> **What to work on**:
Every entry that follows should be repeated exactly; drop the images.

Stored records

•••

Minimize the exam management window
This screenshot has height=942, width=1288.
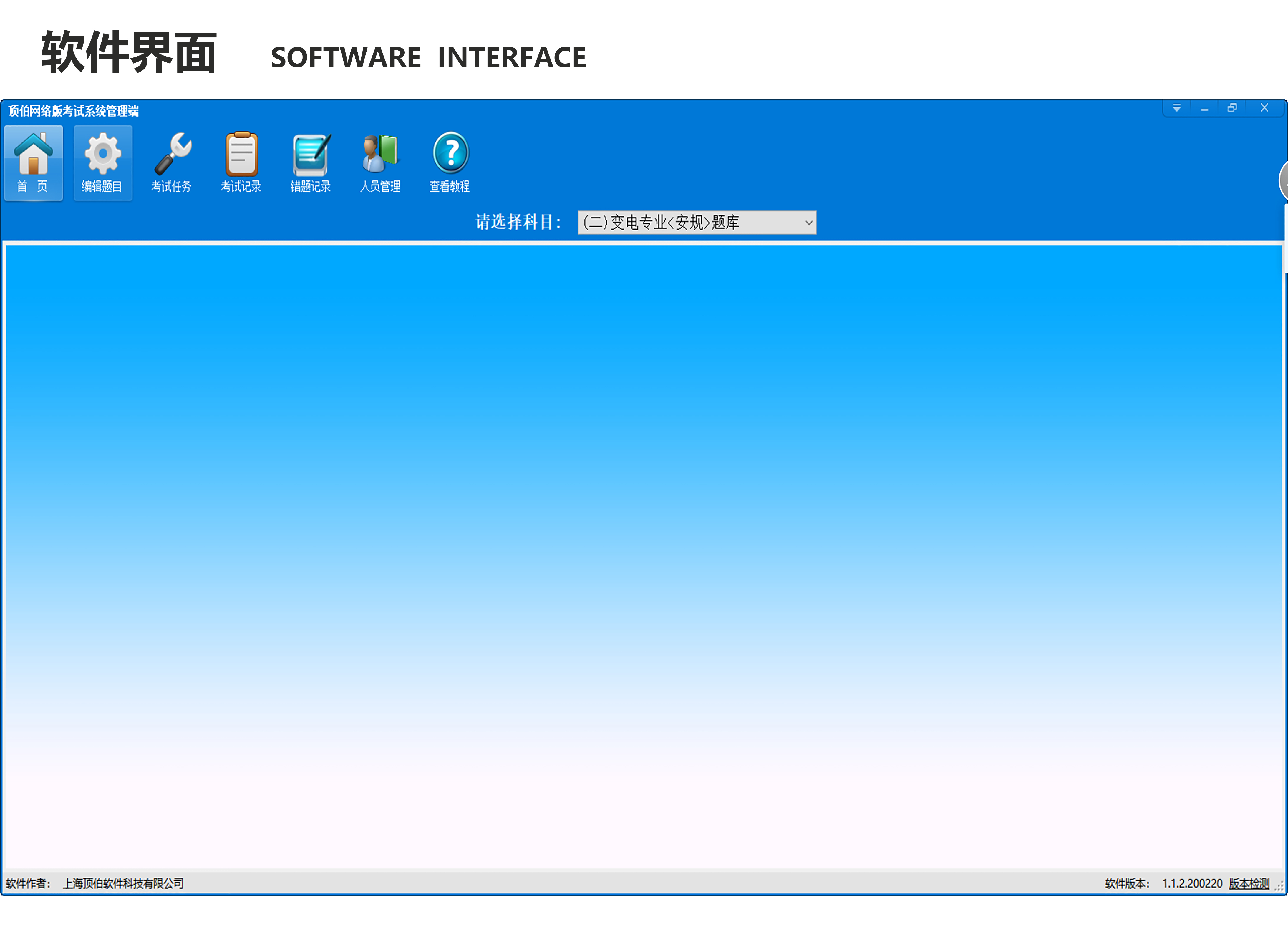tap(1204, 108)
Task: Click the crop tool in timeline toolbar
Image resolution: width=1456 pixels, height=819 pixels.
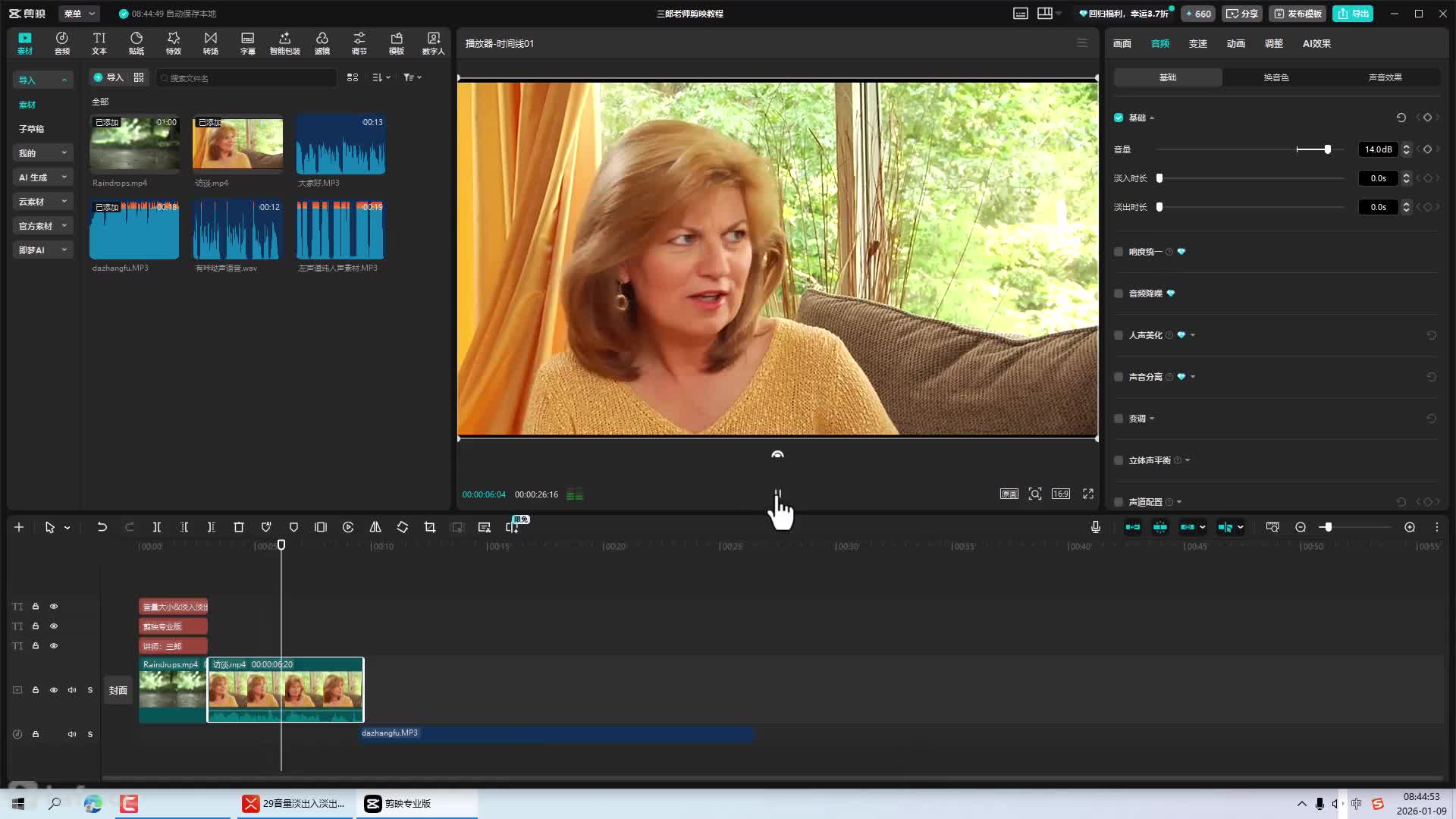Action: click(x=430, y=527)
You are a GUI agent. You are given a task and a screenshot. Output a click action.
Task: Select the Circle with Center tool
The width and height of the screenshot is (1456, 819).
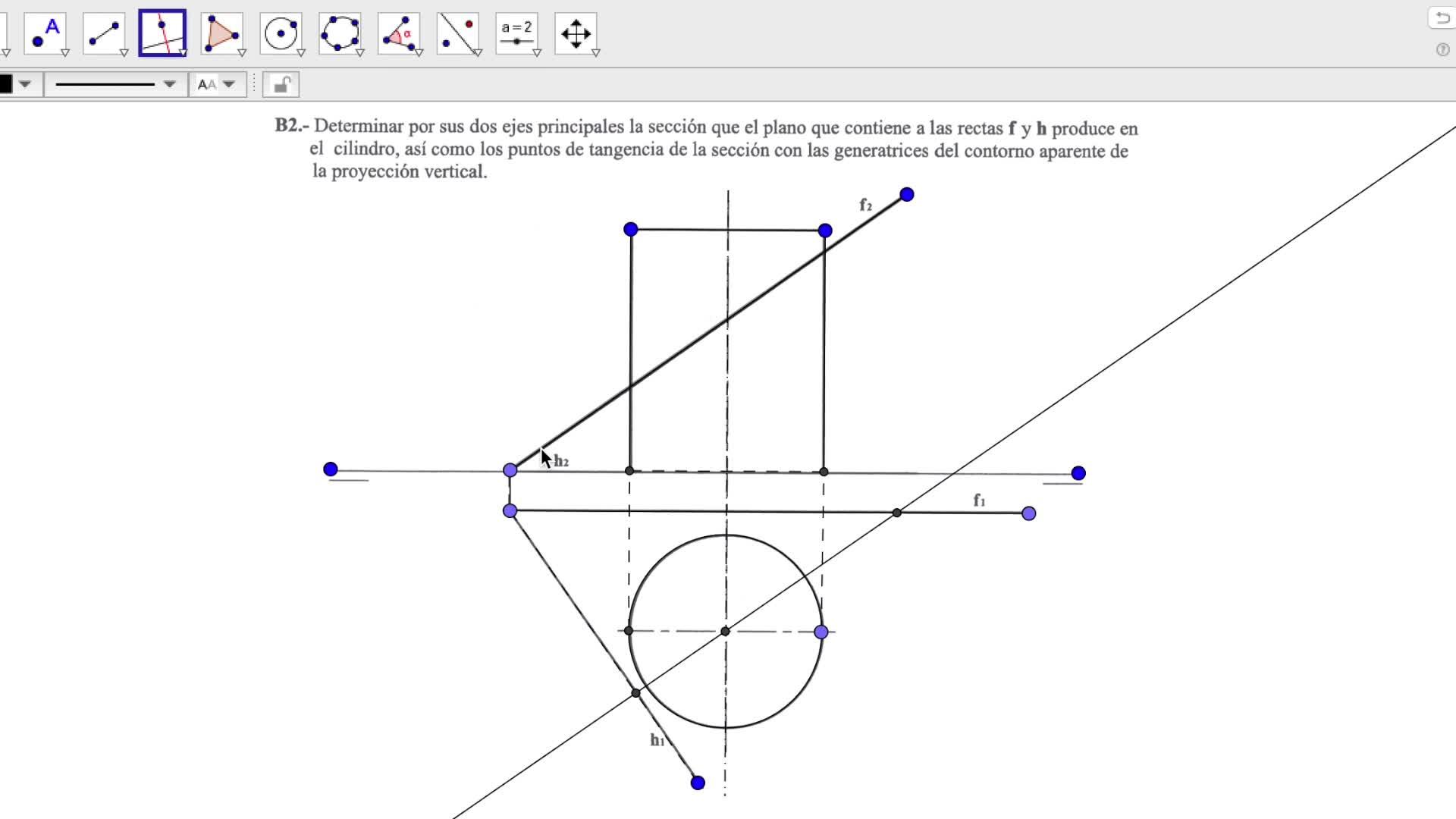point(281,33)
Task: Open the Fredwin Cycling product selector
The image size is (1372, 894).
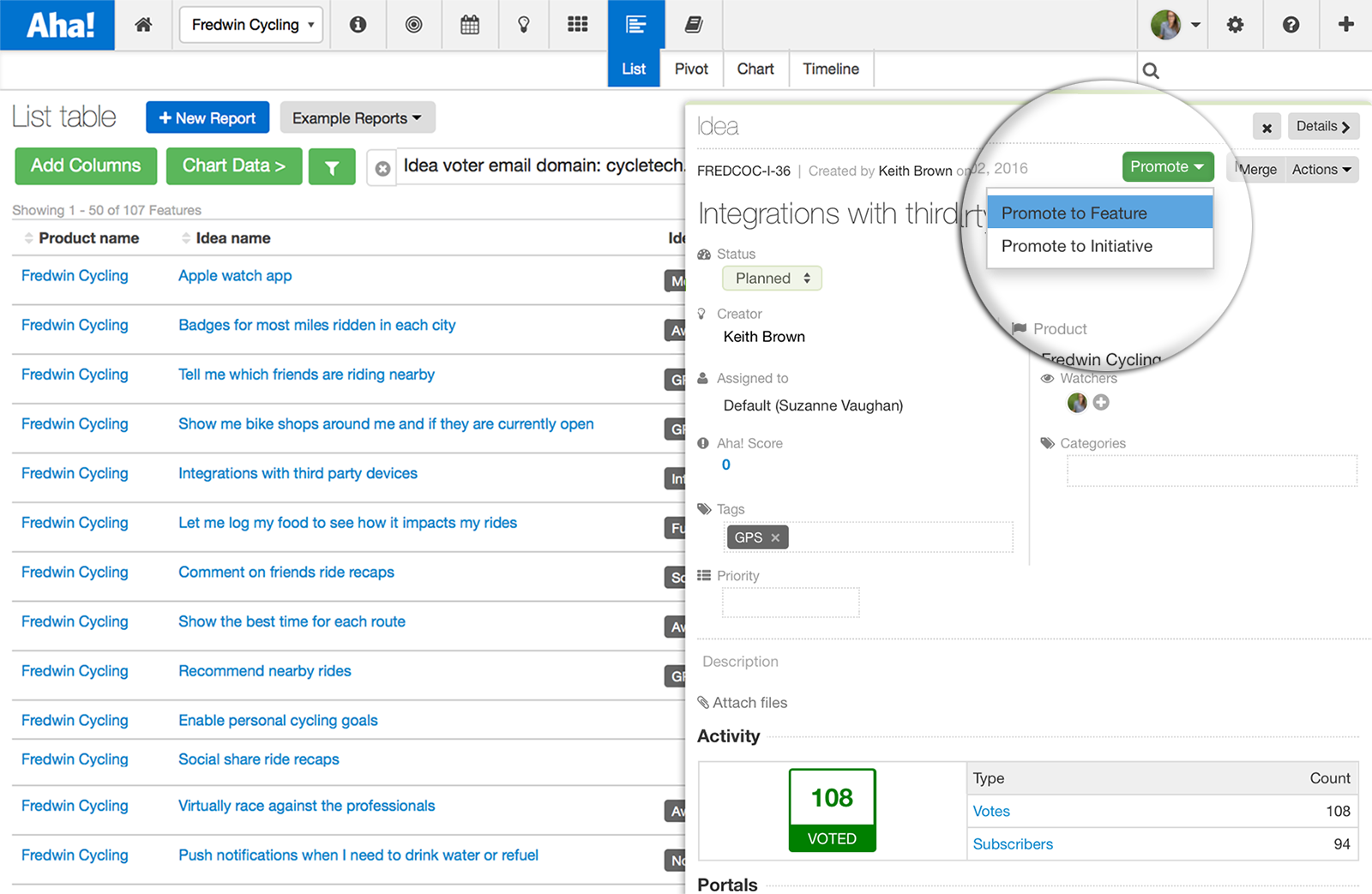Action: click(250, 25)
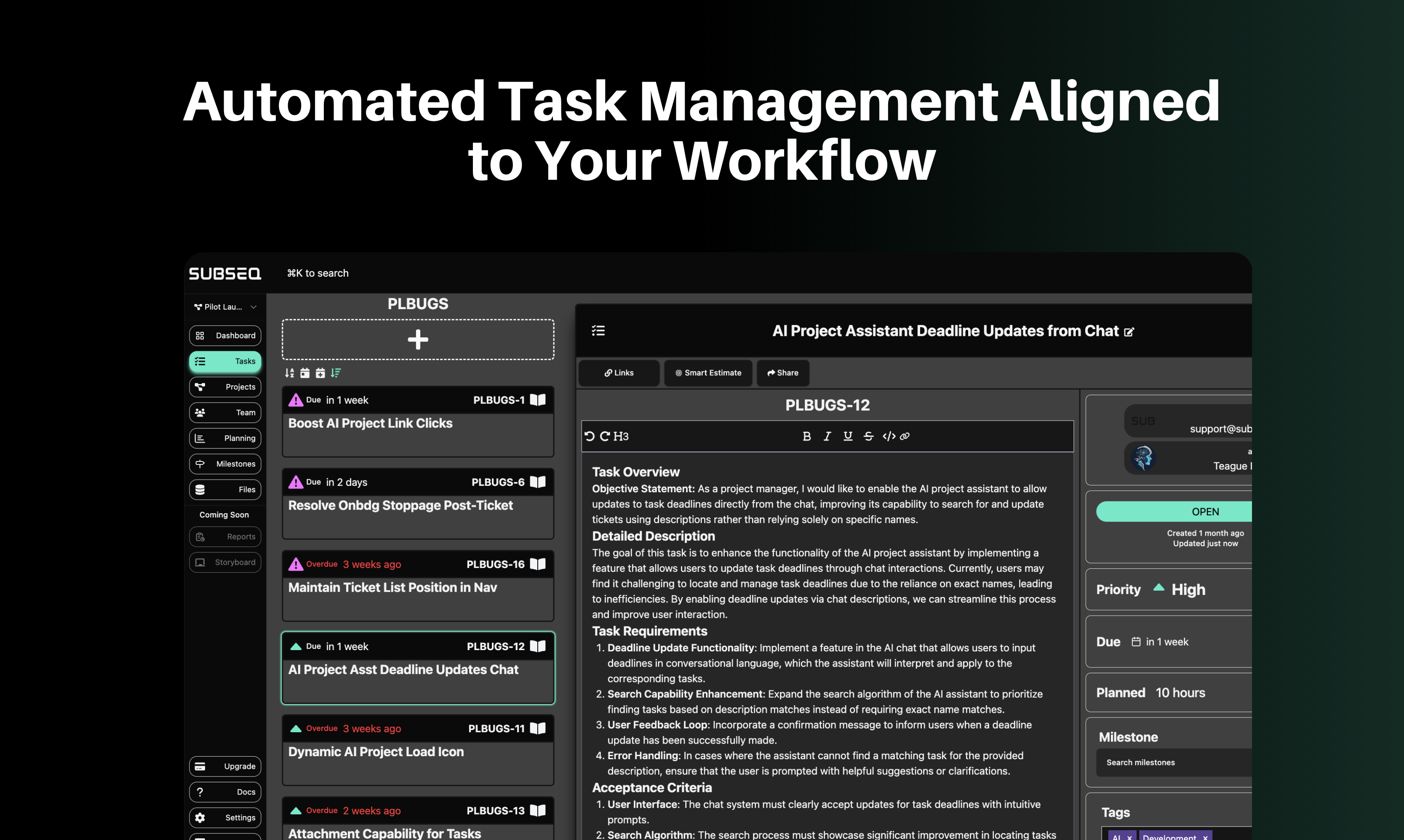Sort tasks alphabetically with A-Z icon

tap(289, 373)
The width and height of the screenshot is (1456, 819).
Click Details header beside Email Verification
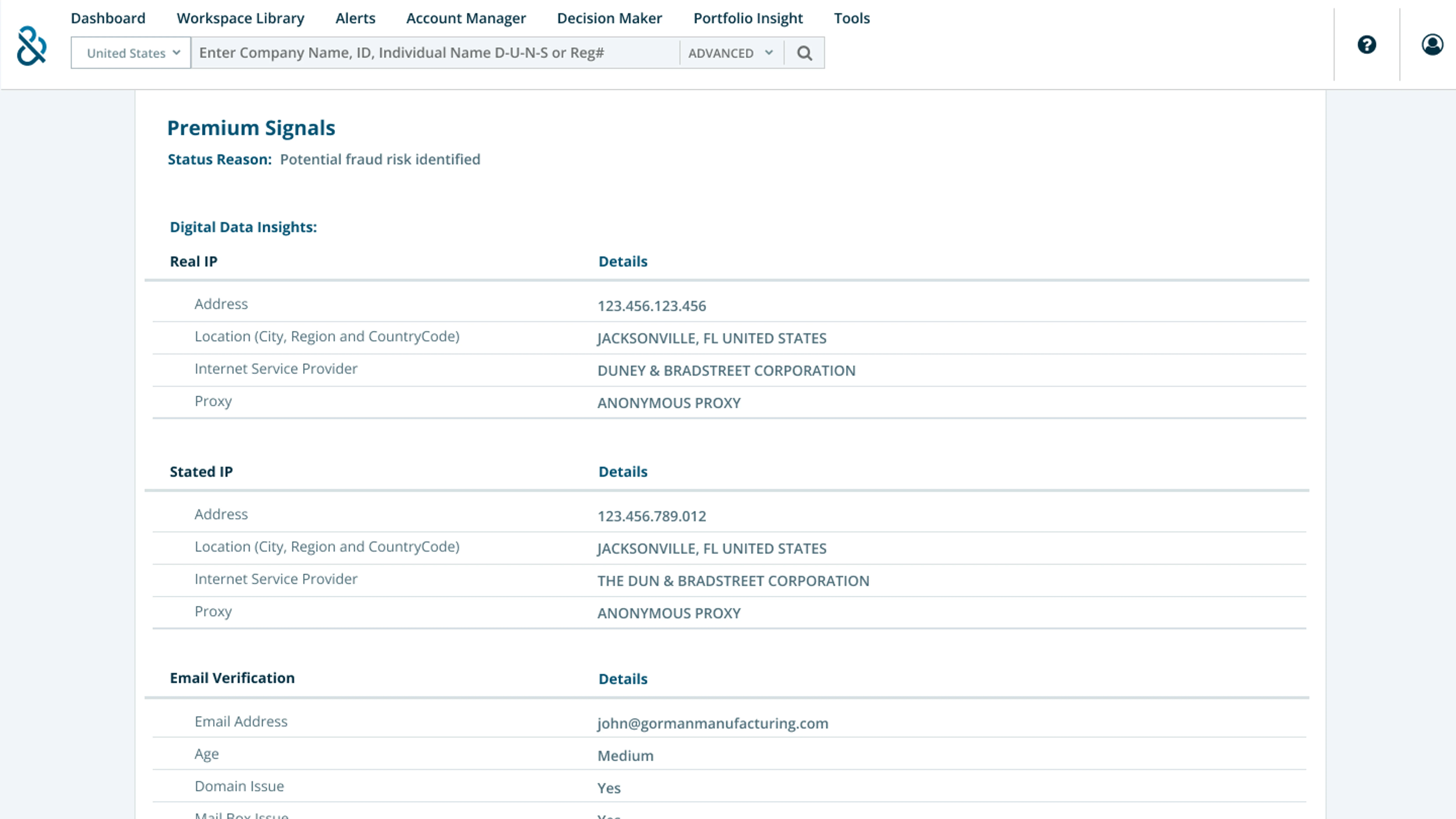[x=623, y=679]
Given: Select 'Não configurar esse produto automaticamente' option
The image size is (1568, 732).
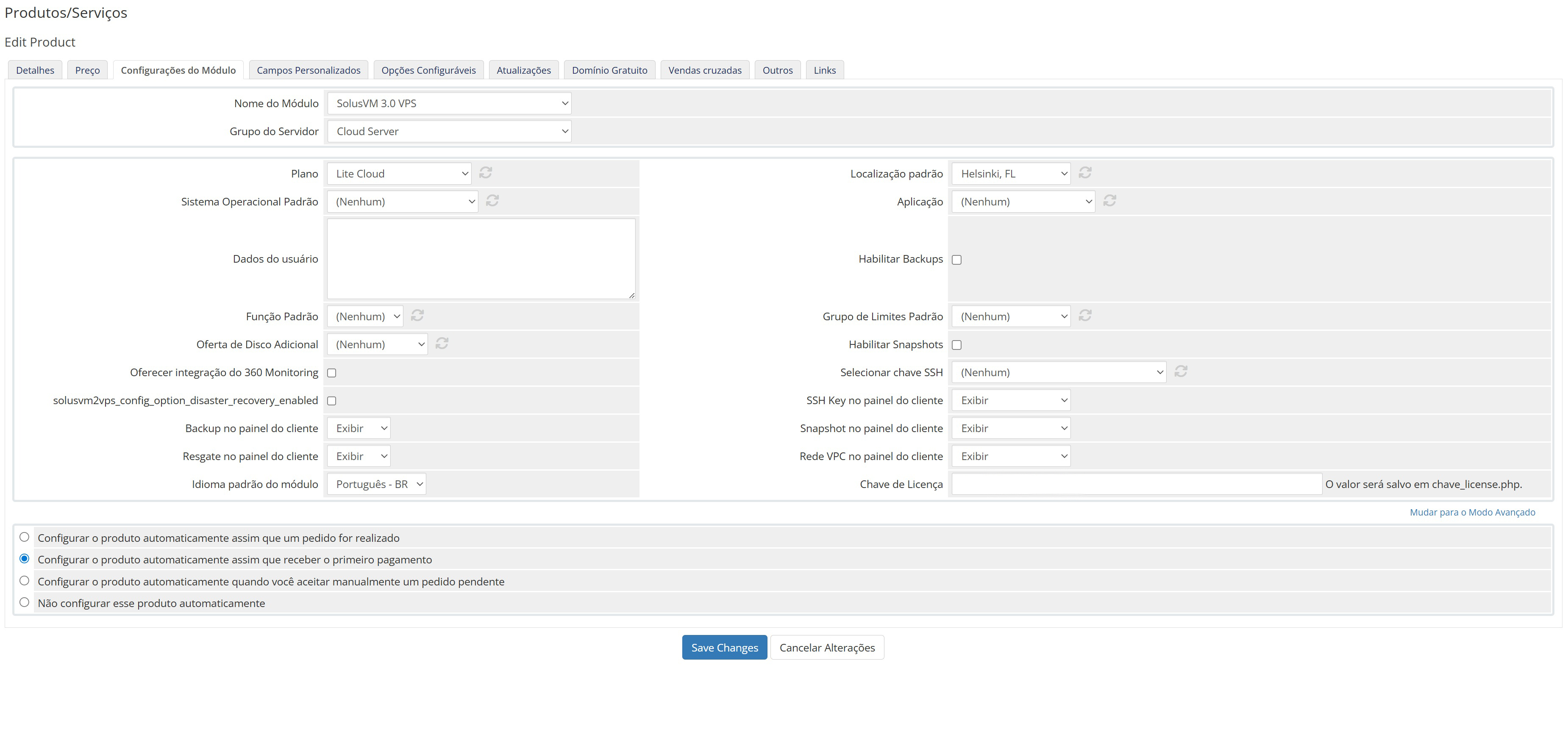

•••

> **Response to the task**:
Minimize the exam management window
This screenshot has height=942, width=1288.
tap(1204, 108)
Task: Click the crop tool in timeline toolbar
Image resolution: width=1456 pixels, height=819 pixels.
Action: click(x=430, y=527)
You are a GUI agent. You are given a task and a screenshot. Output a click action.
Task: Select the Circle with Center tool
The width and height of the screenshot is (1456, 819).
point(281,33)
Task: Open the Fredwin Cycling product selector
The image size is (1372, 894).
Action: click(250, 25)
Sort tasks alphabetically with A-Z icon

tap(289, 373)
The width and height of the screenshot is (1456, 819).
Click Details header beside Email Verification
[x=623, y=679]
Given: Select 'Não configurar esse produto automaticamente' option
The image size is (1568, 732).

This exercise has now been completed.